Я человек неверующий, но Библию и Евангелия читаю все время и часто цитирую. Второй том моей книги «Снег на траве» начинается цитатой Евангелия от Матфея: «Не собирайте себе сокровищ на земле, где моль и ржа истребляют и где воры подкапывают и крадут, но собирайте себе сокровища на небе, где ни моль, ни ржа не истребляют и где воры не подкапывают и не крадут, ибо где сокровище ваше, там будет и сердце ваше».
Милосердие и корыстолюбие… Почему вы привели эту цитату?

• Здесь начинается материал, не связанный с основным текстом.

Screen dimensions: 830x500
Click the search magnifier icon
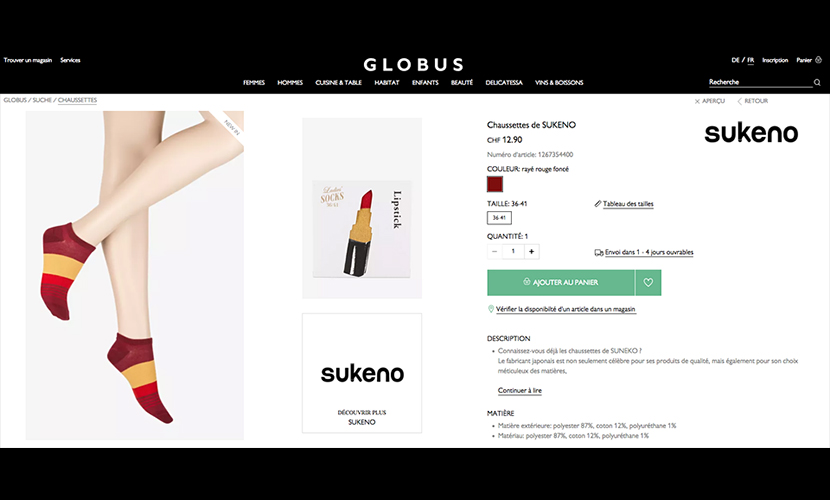click(x=817, y=82)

Потому что она в некоторой степени относится к герою гоголевской «Шинели», к Акакию Аккиевичу. Потому что его сердце принадлежало буквам, и он был весь упоен, а потом это сердце перешло к шинели и это привело его к трагедии, которую он не мог предугадать в силу своей наивности. Человек, который обладает, должен еще сочинить для себя войско, которое будет охранять это обладание.
Будут ли рисунки из «Шинели» представлены на выставке в Тель-Авиве?
На выставке «Стол поэта» будет небольшой уголок для «Шинели» – эскизы, рисунки мои и Фрачески, «черновики» состояния Акакия Акакиевича. Кроме того, Акакий Акакиевич как персонаж будет присутствовать в той карусели, о которой мы с вами говорили.
Это ваша первая с Франческой выставка в Израиле, хотя вы не раз уже читали лекции у нас в стране. Каковы ваши ожидания? Ваше видение того, что будет в октябре вокруг «Стола поэта»?
Я бы хотел видеть тех людей, которым это нужно. Речь идет о том, в какой степени человек способен входить в изображение, в драматургию, в ситуацию, вообще в художественное произведение. В любое. В детский рисунок, например. Мне важно, насколько зрители способны воодушевиться и обратить взор внутрь себя. Важно, насколько зритель способен спеленать себя этими работами, увидеть в них отражение может уже забытых фрагментов своей жизни – и вдруг они в нем вспыхнут. Тогда для меня будет совершенно очевидным, что выставка эта нужна.